India and Black America have often been on intersecting paths, paths that have largely been ignored in the national discourses of both countries.

Example: the influence of a former Inner Temple lawyer from Gujarat upon the life and thinking of a young Black minister from Atlanta, Georgia. I’ve been gripped by that story since 2006, and the resulting book will be out later this year.
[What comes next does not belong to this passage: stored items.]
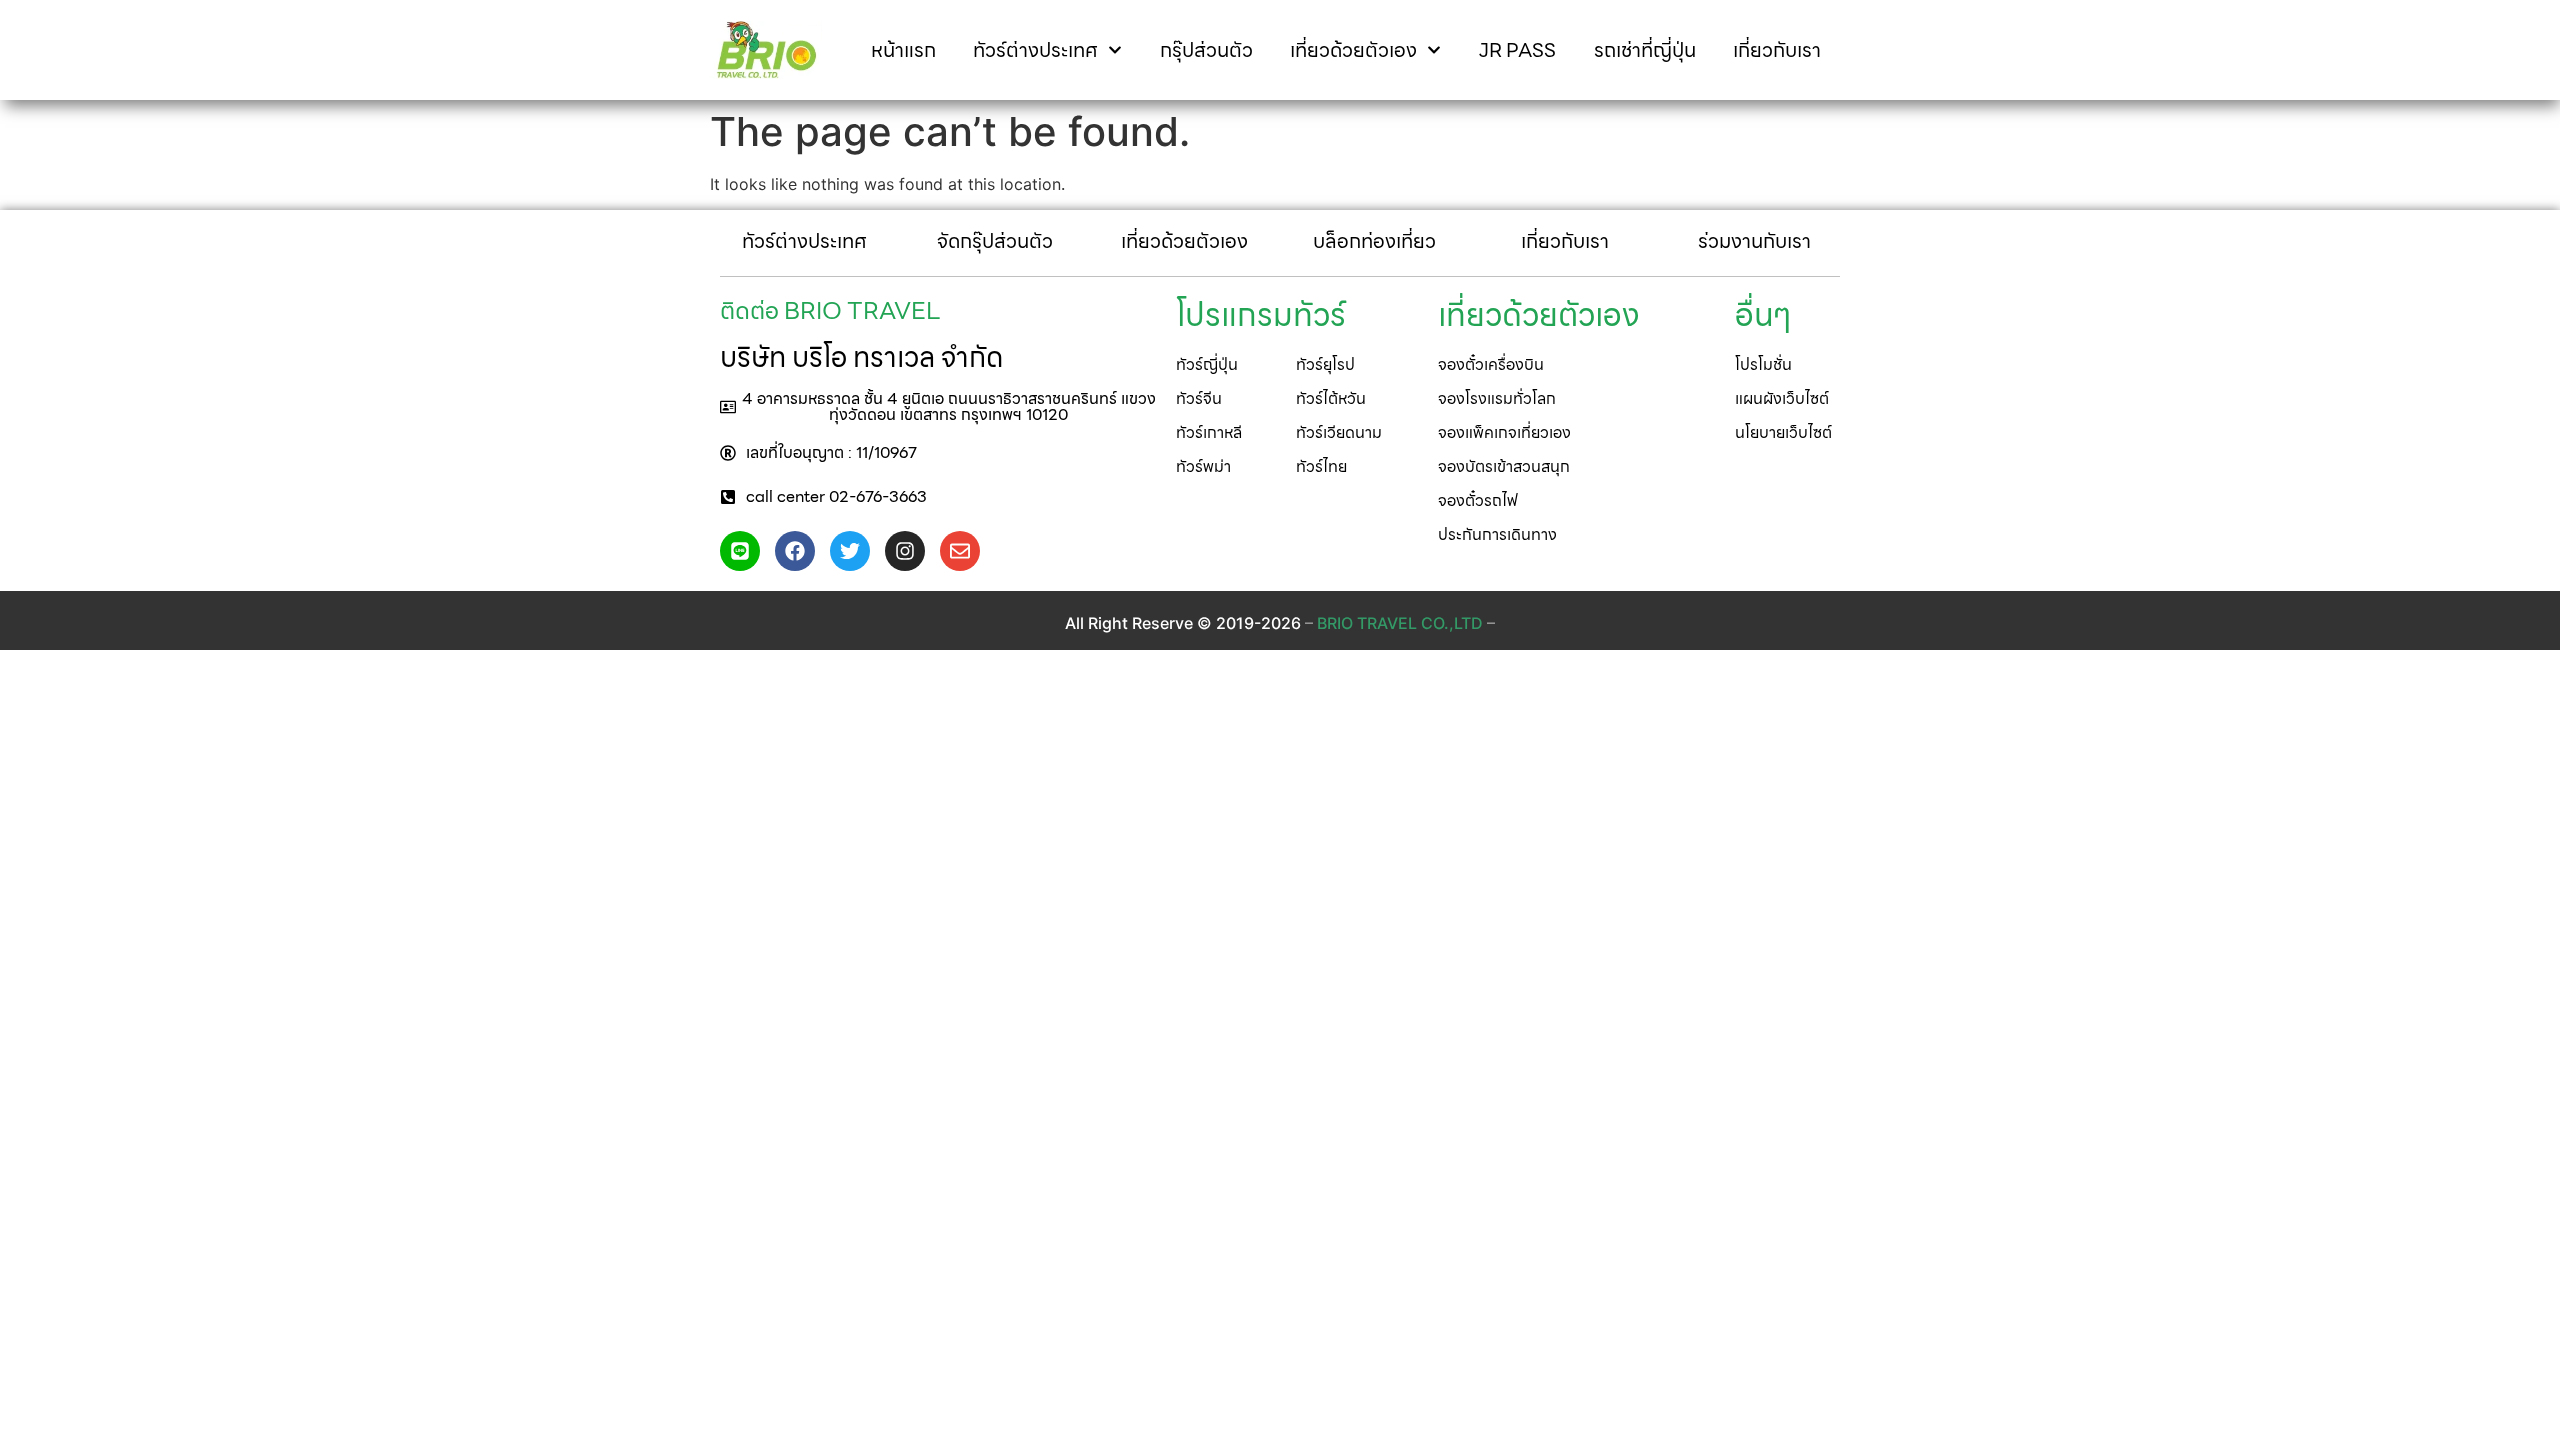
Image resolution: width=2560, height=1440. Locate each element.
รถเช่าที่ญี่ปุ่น (1645, 50)
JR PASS (1517, 50)
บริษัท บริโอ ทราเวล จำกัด (861, 357)
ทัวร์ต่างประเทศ (1035, 50)
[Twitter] (850, 551)
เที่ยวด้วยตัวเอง (1353, 50)
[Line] (740, 551)
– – (1400, 623)
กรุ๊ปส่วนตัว (1206, 50)
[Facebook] (795, 551)
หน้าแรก (903, 50)
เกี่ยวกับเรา (1777, 50)
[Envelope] (960, 551)
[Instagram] (905, 551)
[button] (938, 407)
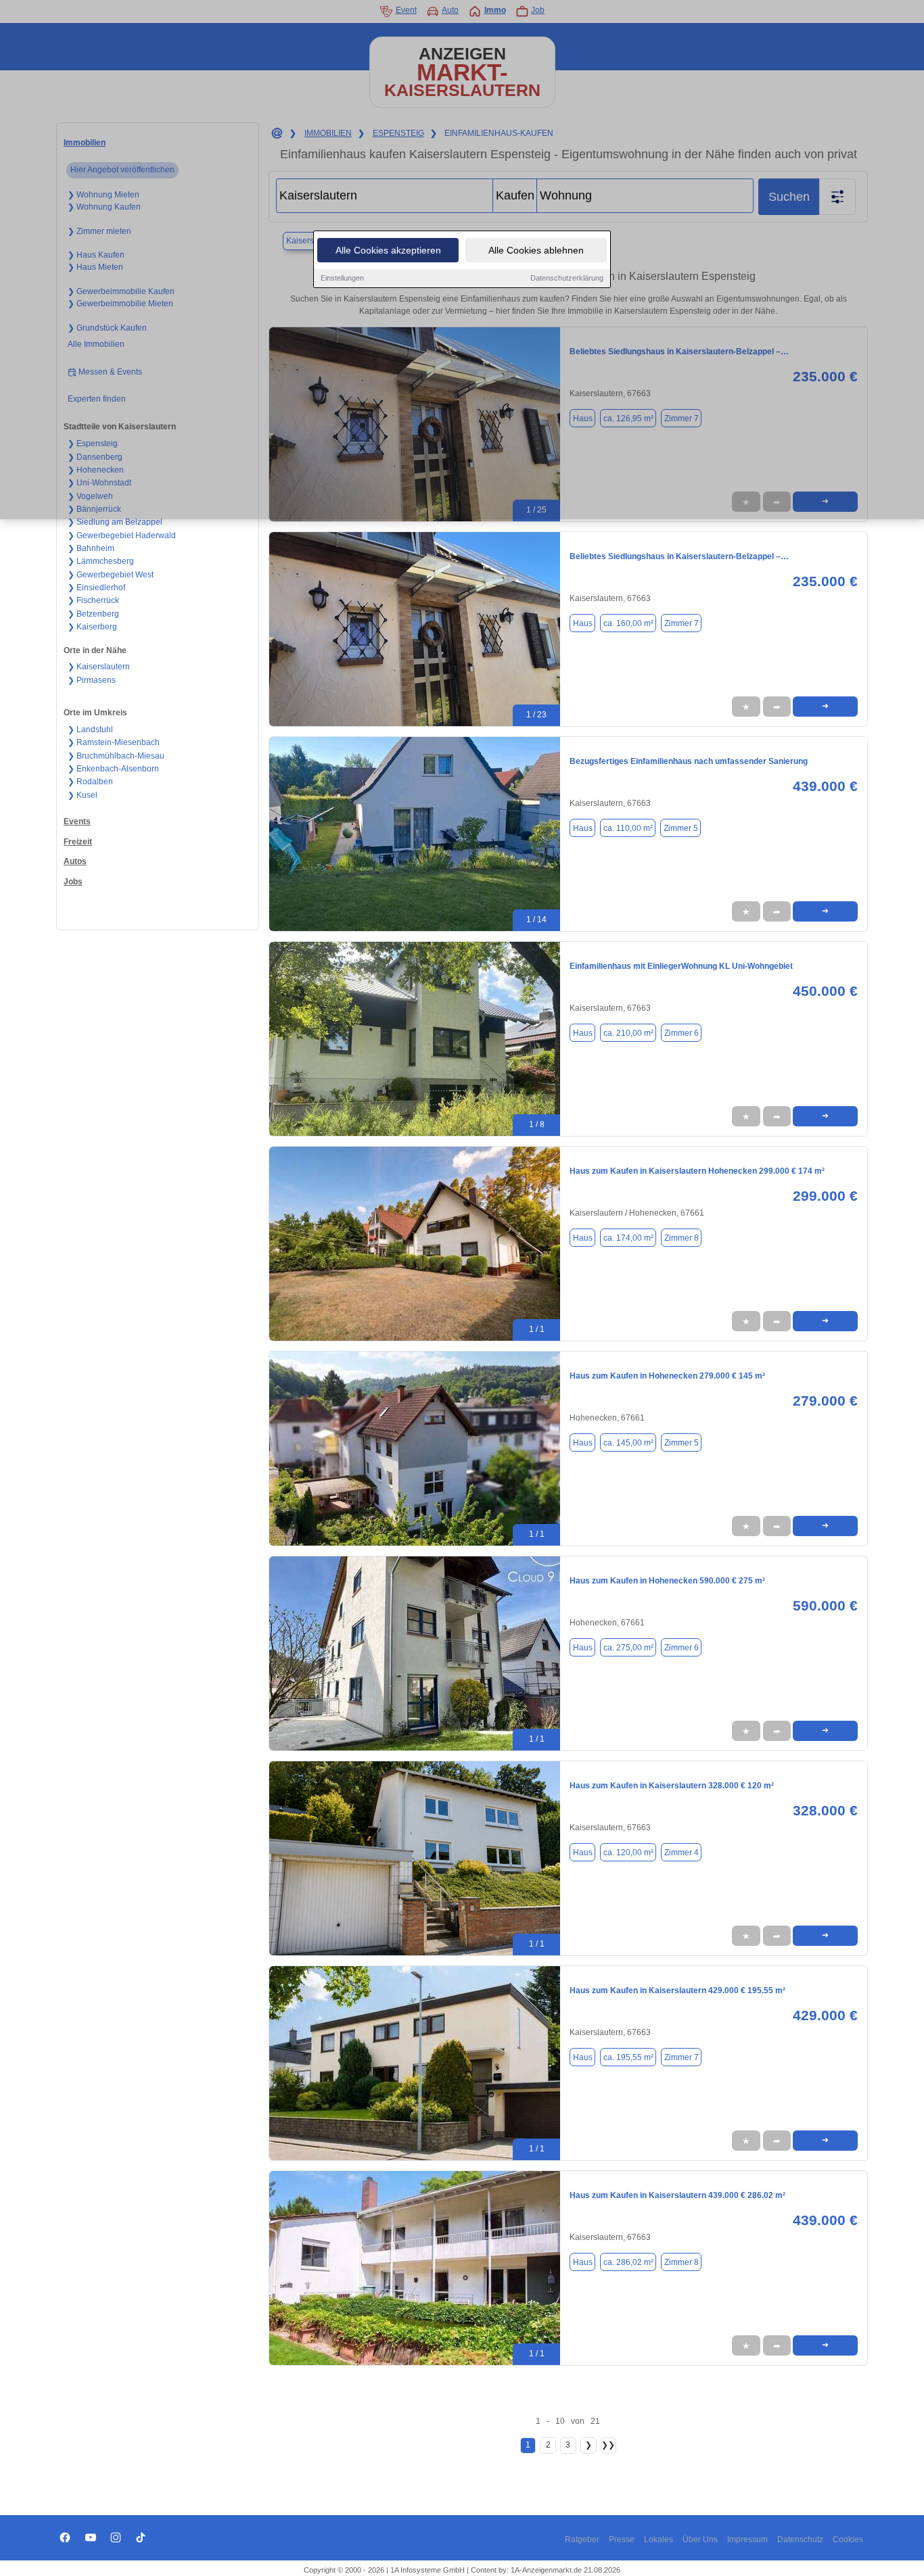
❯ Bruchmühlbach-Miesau (116, 756)
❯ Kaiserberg (92, 626)
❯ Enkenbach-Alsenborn (113, 768)
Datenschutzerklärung (566, 278)
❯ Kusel (82, 795)
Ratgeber (582, 2539)
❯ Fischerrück (93, 600)
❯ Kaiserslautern (99, 666)
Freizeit (78, 841)
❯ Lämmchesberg (101, 561)
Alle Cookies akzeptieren (388, 250)
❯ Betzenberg (93, 614)
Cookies (848, 2539)
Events (77, 821)
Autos (75, 861)
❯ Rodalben (90, 781)
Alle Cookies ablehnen (536, 250)
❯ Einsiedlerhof (96, 587)
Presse (621, 2539)
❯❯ (608, 2445)
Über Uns (700, 2539)
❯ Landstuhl (90, 729)
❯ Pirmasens (92, 680)
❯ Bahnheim (91, 548)
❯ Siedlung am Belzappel (115, 522)
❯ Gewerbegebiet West (111, 574)
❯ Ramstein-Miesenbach (114, 742)
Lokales (658, 2539)
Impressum (747, 2539)
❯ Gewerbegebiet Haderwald (122, 535)
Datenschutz (800, 2539)
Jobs (73, 881)
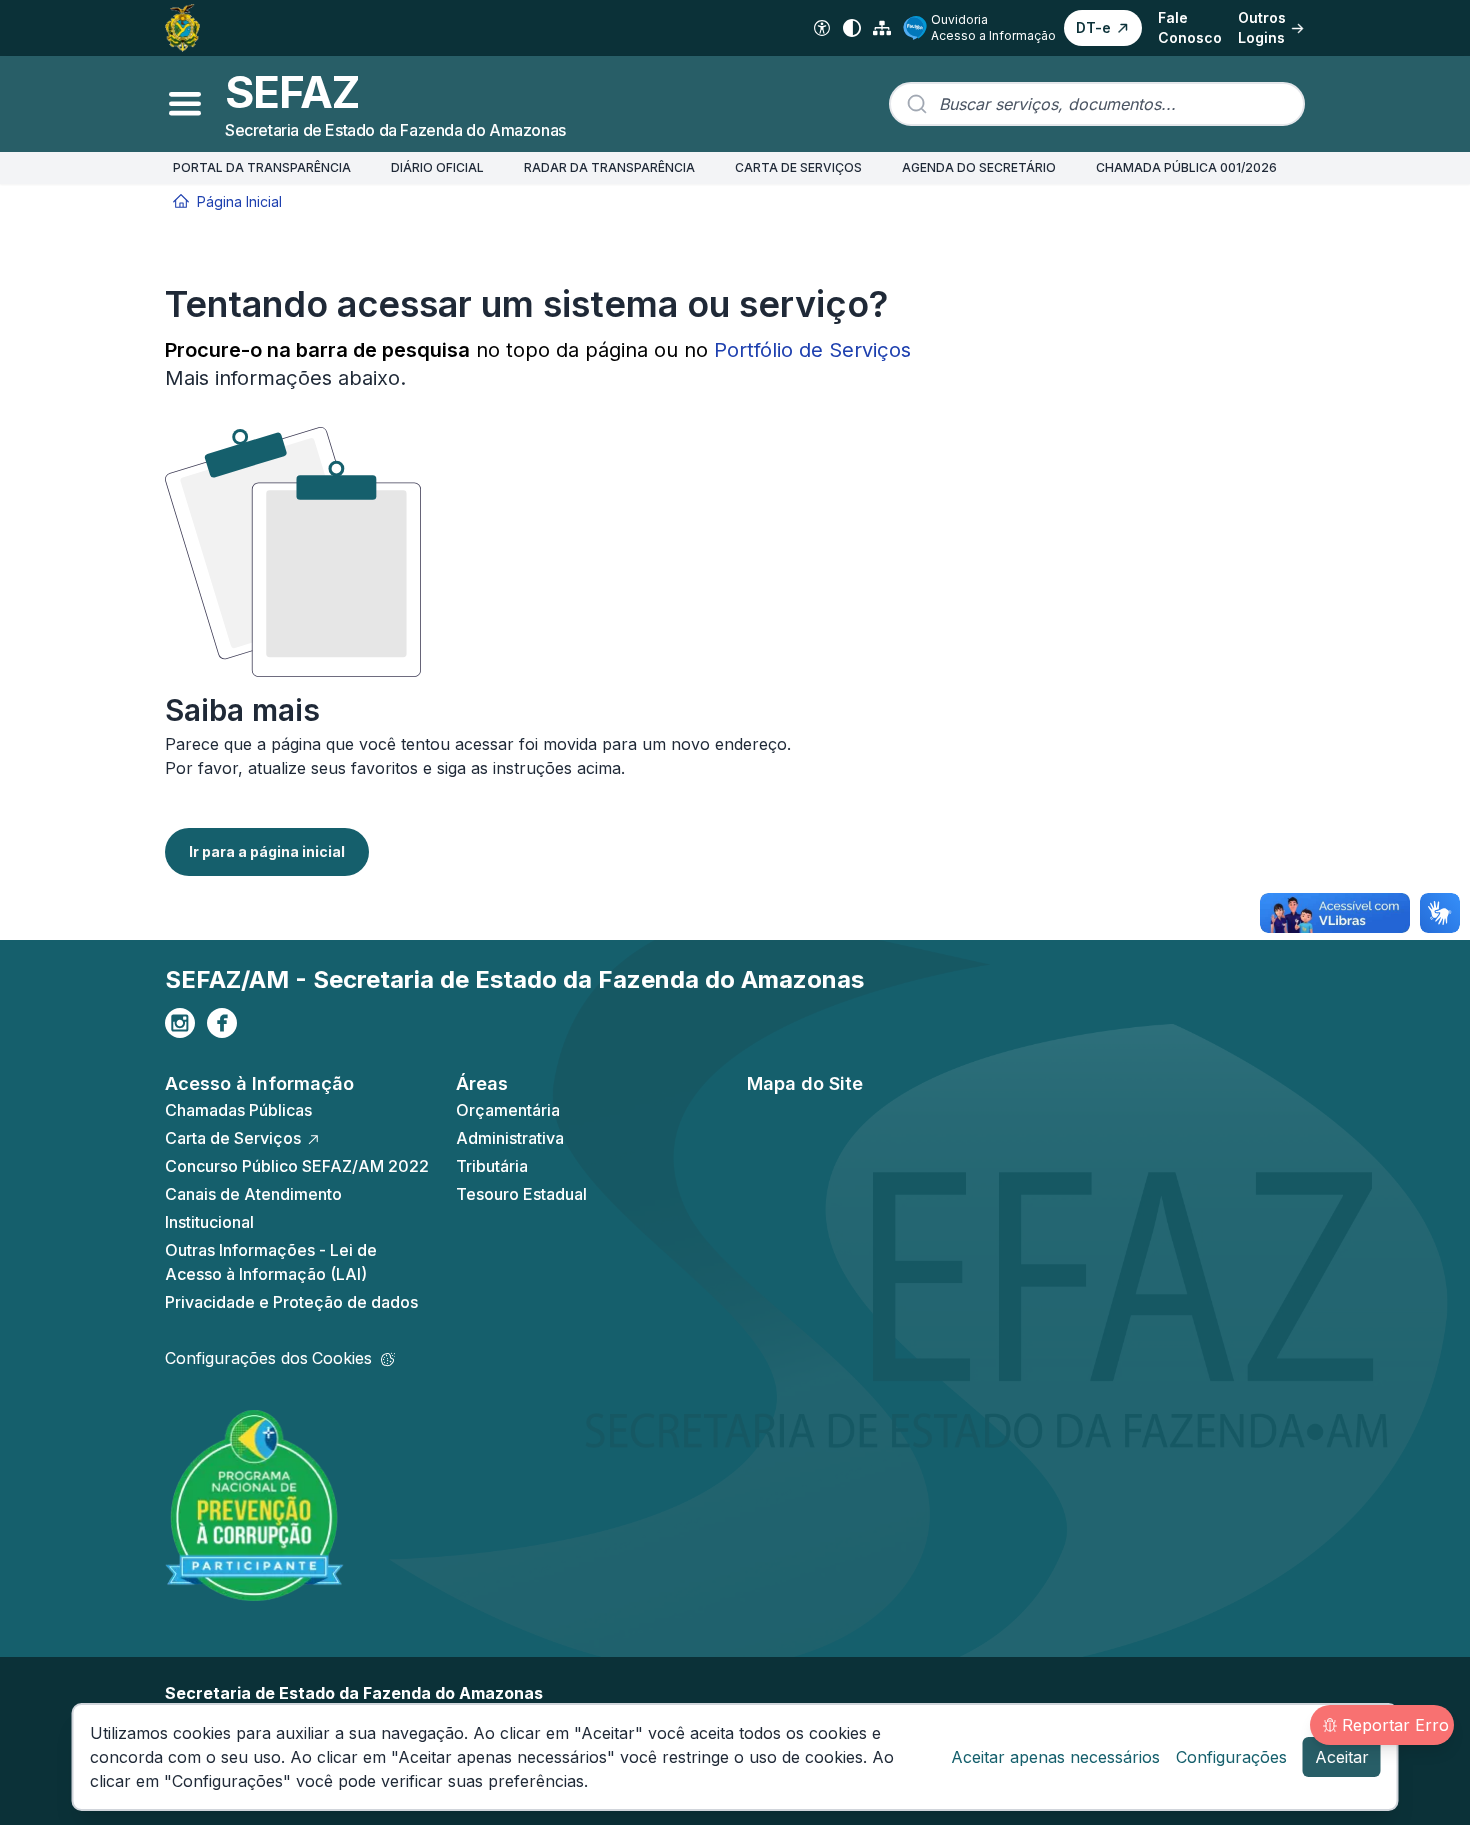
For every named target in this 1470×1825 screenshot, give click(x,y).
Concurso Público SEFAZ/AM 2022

But Black and Desi people share history along many dimensions, as this India Currents article demonstrates. Snippet:

…a young Black man sat down inside the British Embassy in Washington, DC, and refused to move. African American pacifist Bayard Rustin became director of the Free India Committee in 1945, working to end British rule in India. But it wasn’t enough to just talk, so Rustin began leading sit-in protests at the British Embassy, repeatedly getting arrested as he worked to help free India, two decades before he went on to organize the 1963 March on Washington, site of Martin Luther King, Jr’s “I have a dream” speech.

The history of Indians in the US and Canada has been all about navigating the complexities of racialization.

And of course, there’s Kamala Harris, personifying an identity that went under the radar until now. Today, the Blindian Project celebrates Black and South Asian relationships.

All of which seems appropriate to think about, the day after Martin Luther King Jr. Day, in this still-new year.